Helen nodded, but said nothing, as if he was on the verge of asking too many questions.
“She worked in the garage alongside her father every summer,” Leroy said. “Burt insisted she get an education although everyone in town knew he hoped she’d come home and work with him after she graduated.”
“What was she majoring in at Missoula before she had to quit?” he asked casually, taking a bite of his steak. It could have been cardboard for all the attention he paid it as he waited for someone to confirm his theory that Charlie Larkin had gone to college in the same town Josh Whitaker was a doctor.
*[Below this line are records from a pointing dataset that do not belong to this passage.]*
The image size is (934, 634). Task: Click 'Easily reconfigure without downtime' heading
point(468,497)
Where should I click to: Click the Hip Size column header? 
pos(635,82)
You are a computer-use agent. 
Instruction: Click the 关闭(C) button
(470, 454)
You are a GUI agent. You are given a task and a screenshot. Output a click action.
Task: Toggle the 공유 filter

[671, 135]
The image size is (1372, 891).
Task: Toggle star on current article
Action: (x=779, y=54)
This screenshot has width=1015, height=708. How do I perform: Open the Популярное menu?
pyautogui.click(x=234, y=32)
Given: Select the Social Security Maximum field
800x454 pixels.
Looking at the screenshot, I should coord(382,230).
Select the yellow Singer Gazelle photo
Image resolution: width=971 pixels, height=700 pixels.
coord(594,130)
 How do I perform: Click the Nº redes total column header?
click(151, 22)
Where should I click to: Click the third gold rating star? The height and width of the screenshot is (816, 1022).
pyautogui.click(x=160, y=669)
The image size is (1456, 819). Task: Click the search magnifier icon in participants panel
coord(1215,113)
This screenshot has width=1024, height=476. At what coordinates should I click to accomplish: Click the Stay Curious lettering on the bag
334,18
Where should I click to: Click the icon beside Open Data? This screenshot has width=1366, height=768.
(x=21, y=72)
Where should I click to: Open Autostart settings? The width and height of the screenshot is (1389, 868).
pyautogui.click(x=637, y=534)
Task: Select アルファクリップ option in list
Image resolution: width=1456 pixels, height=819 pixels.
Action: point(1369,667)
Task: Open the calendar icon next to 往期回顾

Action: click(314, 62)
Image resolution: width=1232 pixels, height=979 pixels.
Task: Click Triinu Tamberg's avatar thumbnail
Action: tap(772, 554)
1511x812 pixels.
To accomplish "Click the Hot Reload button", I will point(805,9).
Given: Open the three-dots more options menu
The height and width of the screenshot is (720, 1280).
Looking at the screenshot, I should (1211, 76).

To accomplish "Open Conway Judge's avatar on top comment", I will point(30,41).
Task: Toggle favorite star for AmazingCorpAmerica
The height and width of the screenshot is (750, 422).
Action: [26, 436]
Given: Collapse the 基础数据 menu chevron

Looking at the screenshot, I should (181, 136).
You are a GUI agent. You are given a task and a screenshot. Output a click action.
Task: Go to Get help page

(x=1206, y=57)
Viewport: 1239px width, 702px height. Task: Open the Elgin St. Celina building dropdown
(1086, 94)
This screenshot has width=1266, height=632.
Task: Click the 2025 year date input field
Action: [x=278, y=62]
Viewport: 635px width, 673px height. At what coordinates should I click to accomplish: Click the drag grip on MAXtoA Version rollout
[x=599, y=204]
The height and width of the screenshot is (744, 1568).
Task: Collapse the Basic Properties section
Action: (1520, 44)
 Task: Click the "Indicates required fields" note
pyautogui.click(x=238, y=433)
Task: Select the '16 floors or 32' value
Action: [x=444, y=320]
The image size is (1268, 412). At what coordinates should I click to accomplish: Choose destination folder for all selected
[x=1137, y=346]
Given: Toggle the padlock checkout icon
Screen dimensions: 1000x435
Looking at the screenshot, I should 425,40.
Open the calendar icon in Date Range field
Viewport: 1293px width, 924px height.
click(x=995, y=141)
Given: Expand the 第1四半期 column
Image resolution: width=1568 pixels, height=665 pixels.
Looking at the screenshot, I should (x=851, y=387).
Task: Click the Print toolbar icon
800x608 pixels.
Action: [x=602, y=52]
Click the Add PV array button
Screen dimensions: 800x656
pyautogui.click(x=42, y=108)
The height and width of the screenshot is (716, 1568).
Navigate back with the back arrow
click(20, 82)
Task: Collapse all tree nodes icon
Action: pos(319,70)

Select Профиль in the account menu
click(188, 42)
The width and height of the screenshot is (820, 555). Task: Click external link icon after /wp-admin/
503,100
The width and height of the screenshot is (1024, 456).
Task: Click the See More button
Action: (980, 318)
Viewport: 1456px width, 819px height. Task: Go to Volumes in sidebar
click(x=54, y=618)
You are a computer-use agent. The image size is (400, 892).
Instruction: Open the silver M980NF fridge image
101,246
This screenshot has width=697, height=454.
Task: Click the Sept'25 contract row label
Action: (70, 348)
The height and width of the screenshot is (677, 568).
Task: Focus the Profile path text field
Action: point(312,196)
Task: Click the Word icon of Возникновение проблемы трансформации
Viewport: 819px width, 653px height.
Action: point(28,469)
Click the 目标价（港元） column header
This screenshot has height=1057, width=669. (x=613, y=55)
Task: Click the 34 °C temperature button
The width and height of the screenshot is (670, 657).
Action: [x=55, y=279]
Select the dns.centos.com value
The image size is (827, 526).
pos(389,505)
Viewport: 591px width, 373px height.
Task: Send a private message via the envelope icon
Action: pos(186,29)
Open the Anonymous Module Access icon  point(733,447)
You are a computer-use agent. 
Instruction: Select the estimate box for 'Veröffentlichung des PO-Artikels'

Helen frowned, looking suspicious.
“Business, wasn’t it, Helen?” Marcella asked, looking up from her knitting. “But she didn’t go to school in Missoula. She went to Bozeman.” Miles apart.
“I thought Emmett told me—never mind,” Augustus said. “I must have heard wrong.” So how had they met?
Charlie had to be the reason Josh Whitaker had come to Utopia and ended up in Freeze Out Lake last fall. Augustus would stake his reputation on it. But what was their connection? The obvious female-male one? Or something else?
A thought struck him like a brick. The use of the pay phone at the garage—rather than her home phone. “Charlie isn’t married, is she?”
Helen studied him for a long moment. “No.” Her gaze said he’d just asked too many questions.
“She sounds like someone I’d like to get to know better.” He shrugged and grinned his you-know-us-guys grin.
Helen seemed to relax a little. She obviously knew how men could be. She went around the counter to sit next to Marcella and proceeded to tell her about some yarn she’d found on sale in Missoula.
“Got all that firewood split and stacked yet for winter?” Leroy asked the man across from him.
“See ya, Helen,” the woman in the first booth said as she and her husband left, leaving money on the table.
“Take care, Kate. You, too, Bud.”
Augustus concentrated on his food, listening to the conversations move from one mundane topic to the next. No one paid him any attention. He must be old news.
But he saw Trudi watching him when she thought he wasn’t looking and he knew, the way he always knew, that here was someone who had something she was dying to tell him.
The chase always made him ravenous and this one was no exception. It wouldn’t be easy with most of the town trying to convince him Charlie Larkin was a saint. But at least one person in town wasn’t wild about Charlie: T. J. Blue. And Augustus had a feeling he’d find more. He smiled and dug into his dinner.
HE’D EATEN all he could and shoved his plate away when Trudi came over to his booth. She was all business, making a project out of writing up his bill, then taking his napkin to write something on it before sliding it and the bill under the edge of his saucer. She refilled his cup with coffee he’d just said he didn’t want. She seemed nervous.